Excerpted data START
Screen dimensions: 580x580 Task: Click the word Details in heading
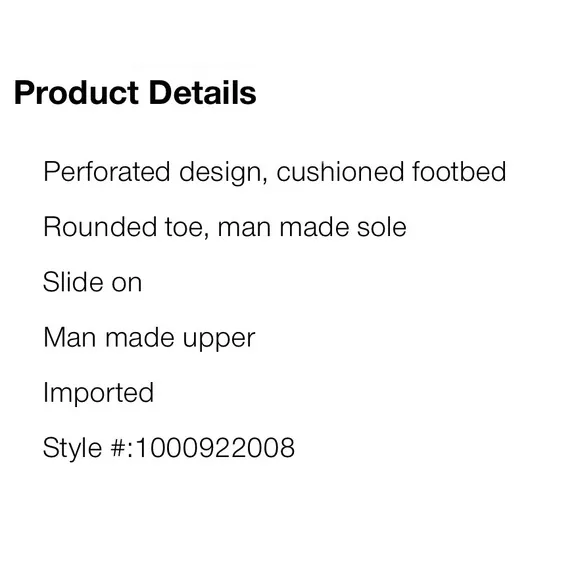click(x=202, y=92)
Excerpted data END
Excerpted data START
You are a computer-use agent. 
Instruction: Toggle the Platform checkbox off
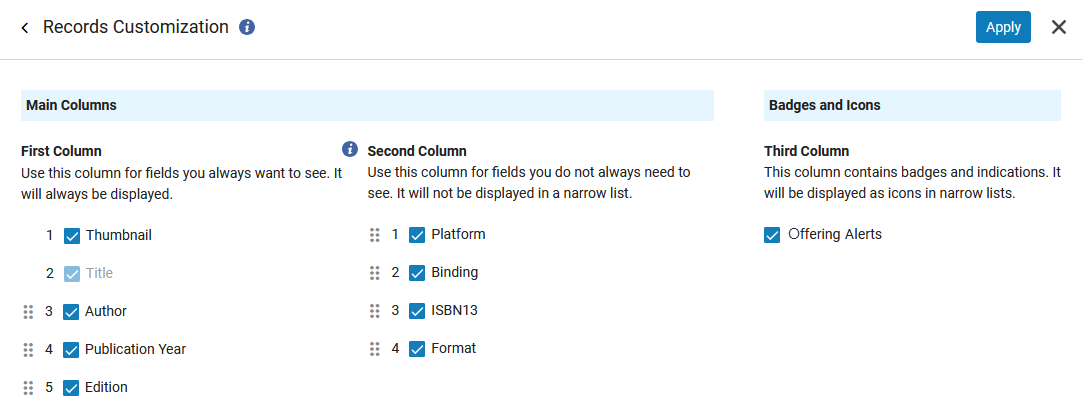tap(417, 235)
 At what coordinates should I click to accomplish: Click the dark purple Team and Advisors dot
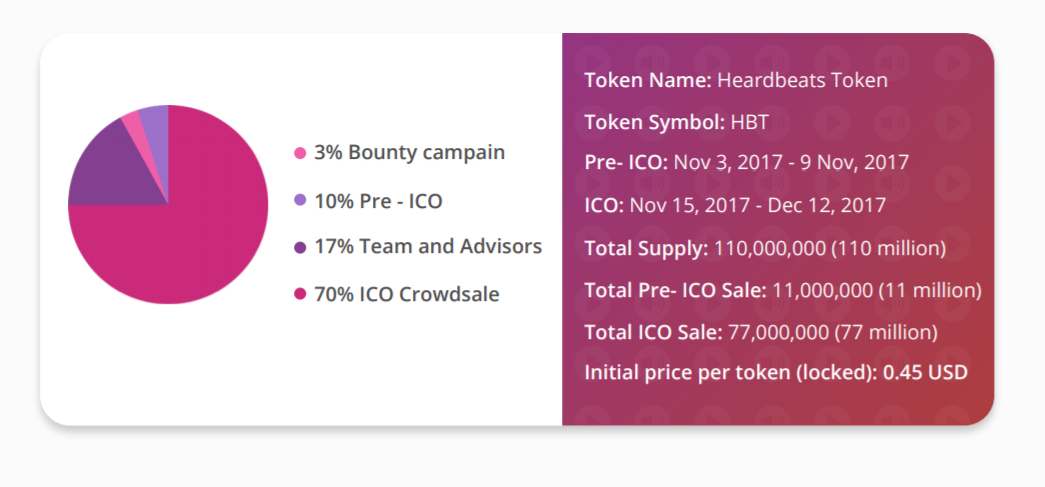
Excerpted data END
### About this task
Taking the entries above, copy word for word the lines from the one with "You are a computer-use agent." up to and including the one with "At what coordinates", without any picture.

### Answer to the problem
You are a computer-use agent. 
Instruction: Toggle the Platform checkbox off
tap(417, 235)
 At what coordinates should I click to accomplish: Click the dark purple Team and Advisors dot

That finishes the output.